Greater Manchester Metro Limited
- Type: Consortium
- Industry: Public transport - light rail
- Founded: 1989
- Defunct: 1997
- Fate: Contract terminated
- Successor: Serco
- Headquarters: Manchester, England
- Area served: Greater Manchester
- Services: Design, build and operations
- Owner: Ansaldo Transporti, Serco, Laing Civil Engineering, 3i

= Greater Manchester Metro Limited =

Light rail consortium in Manchester, England

Greater Manchester Metro Limited (GMML) was a private company formed by the GMA consortium (GEC Alsthom, John Mowlem and AMEC) in 1989 to design, build and operate the Metrolink light rail system in Greater Manchester, England. Construction of the Metrolink system began in March 1990.
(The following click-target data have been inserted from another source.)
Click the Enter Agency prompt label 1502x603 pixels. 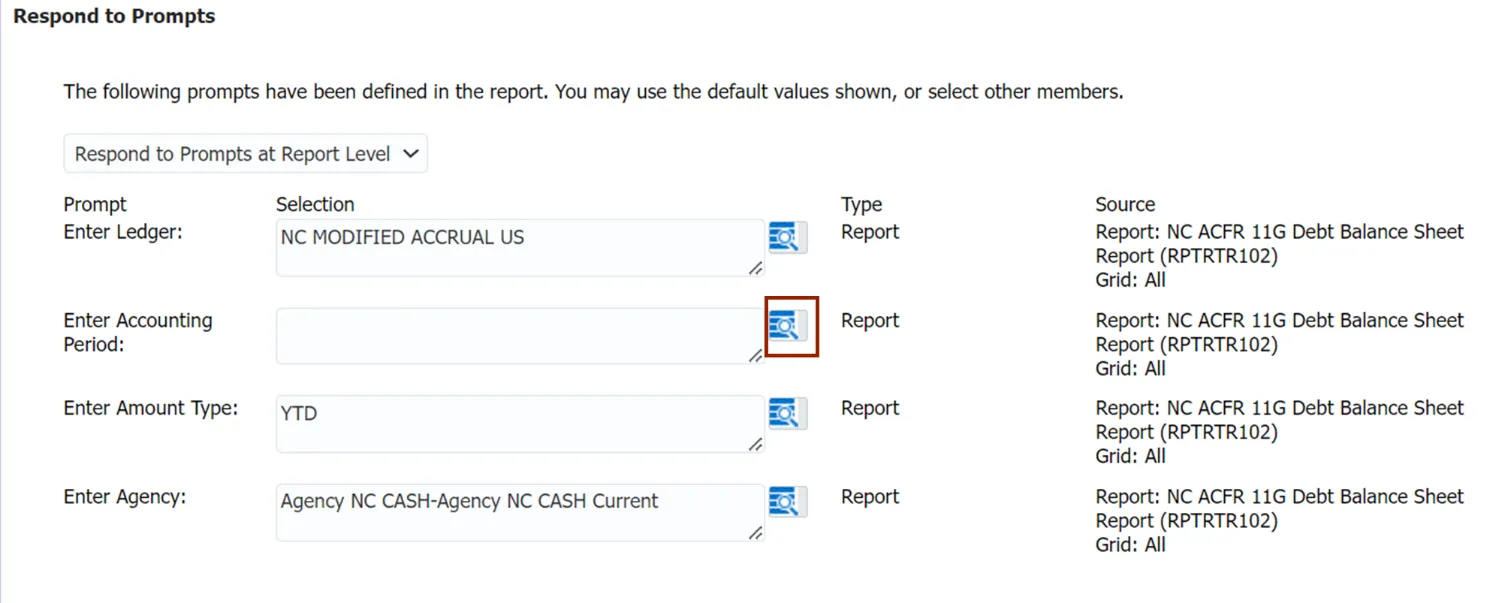click(x=124, y=496)
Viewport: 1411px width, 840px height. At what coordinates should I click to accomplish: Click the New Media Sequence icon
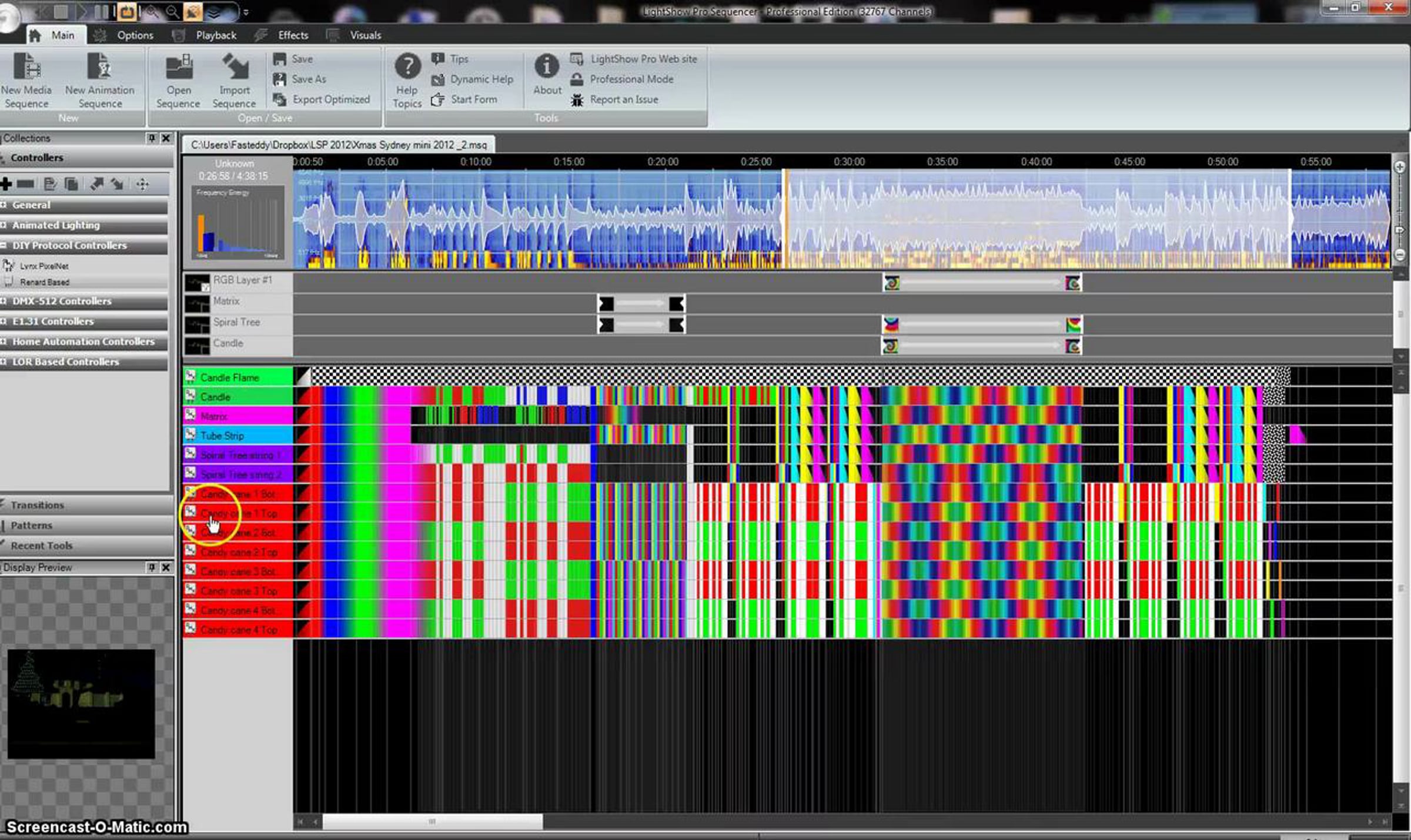point(26,66)
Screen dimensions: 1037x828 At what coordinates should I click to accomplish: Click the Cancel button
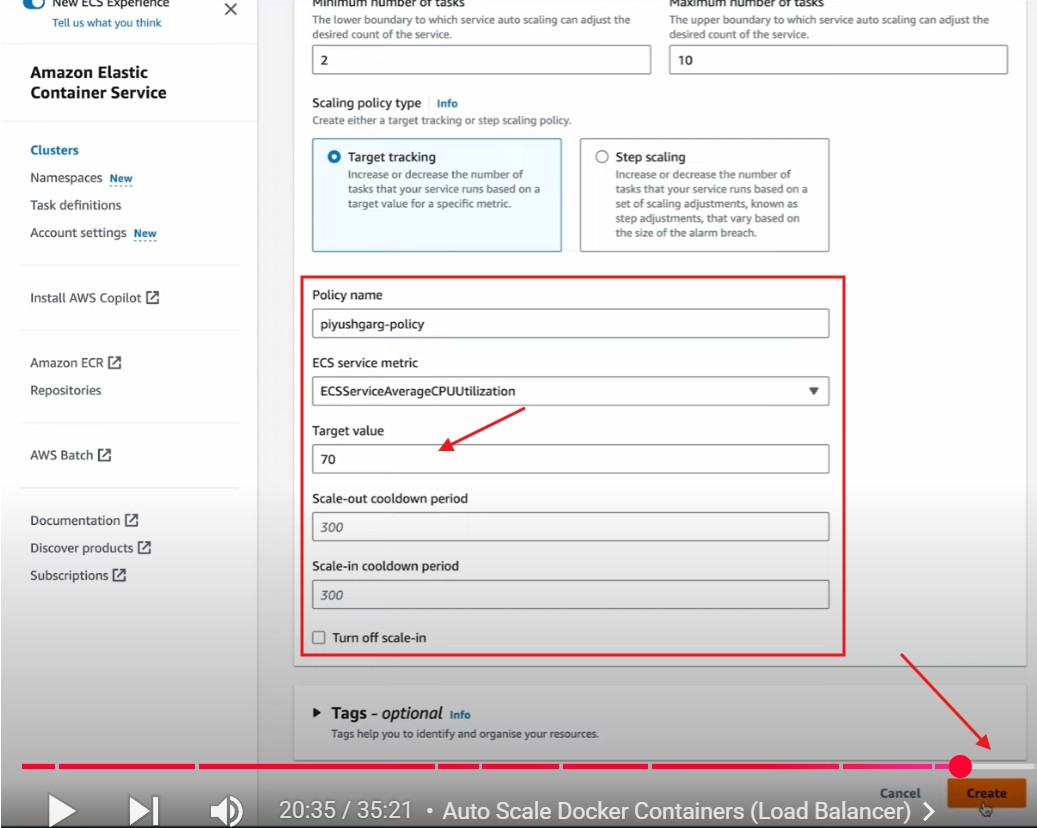(900, 793)
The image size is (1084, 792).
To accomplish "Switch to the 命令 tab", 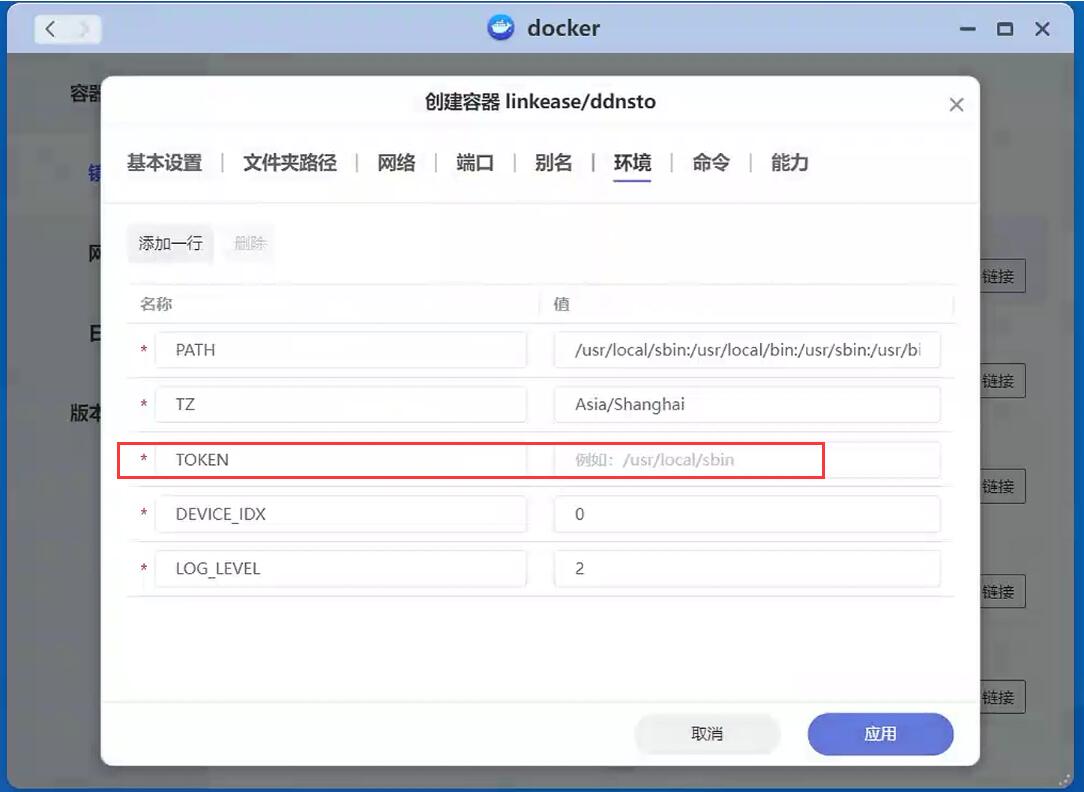I will click(x=711, y=163).
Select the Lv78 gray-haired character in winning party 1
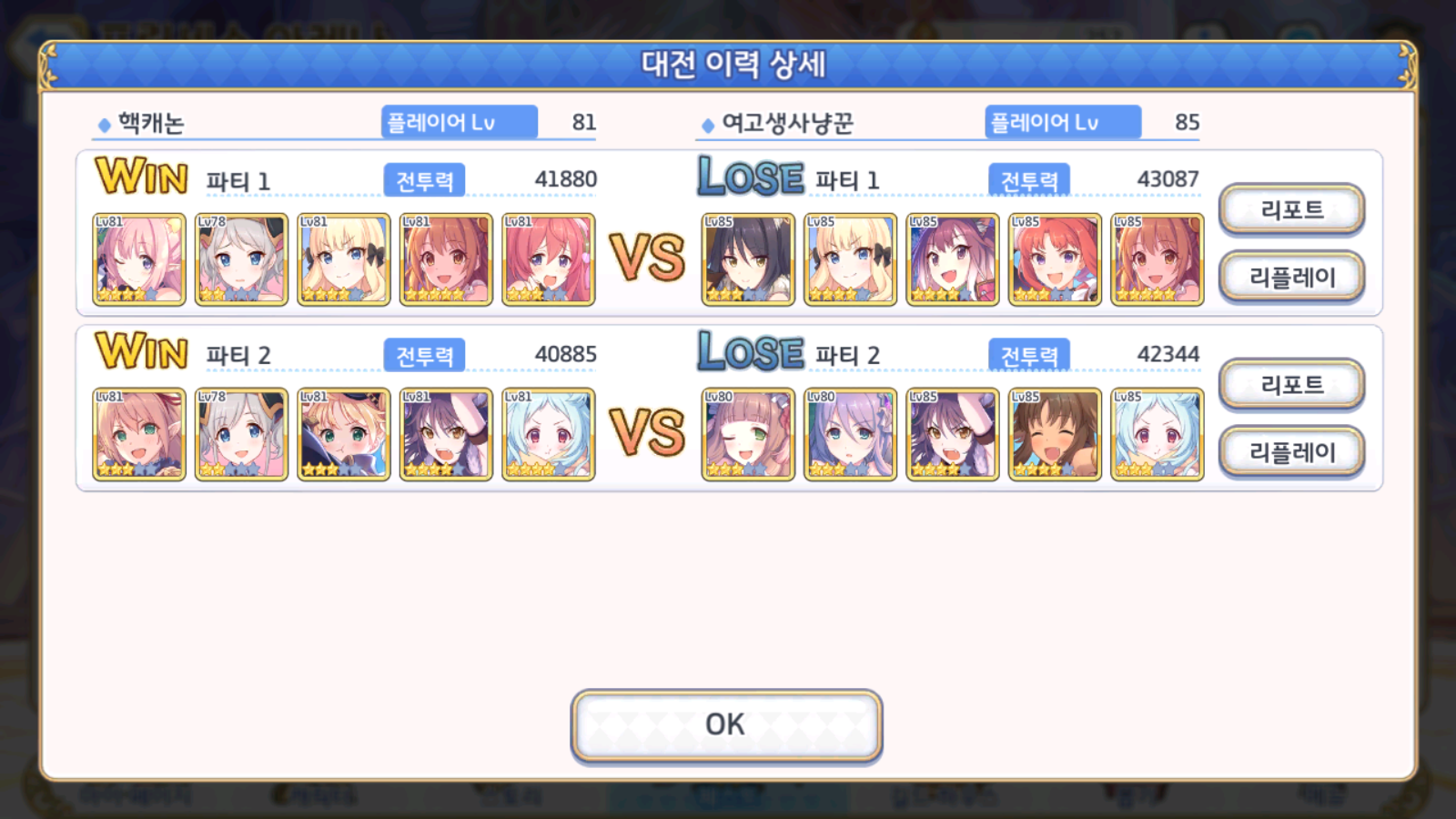 [x=241, y=259]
The contract was awarded for 15 years subject to early termination should the network be extended. In 1997 contracts for extension was let to Altram (Manchester), a consortium of Ansaldo Transporti, Serco, Laing Civil Engineering and 3i. Serco Metrolink, a wholly owned subsidiary of Serco Limited, took over the operations and maintenance of the system on 26 May 1997. In March 2003, Serco bought out its partners and Altram (Manchester) Limited became a wholly owned subsidiary of Serco.

In July 2007 the contract to operate Metrolink was awarded to Stagecoach. Unlike Serco, Stagecoach did not own the concession, merely operated it on a fixed-term management contract. Stagecoach later sold the contract to the RATP Group.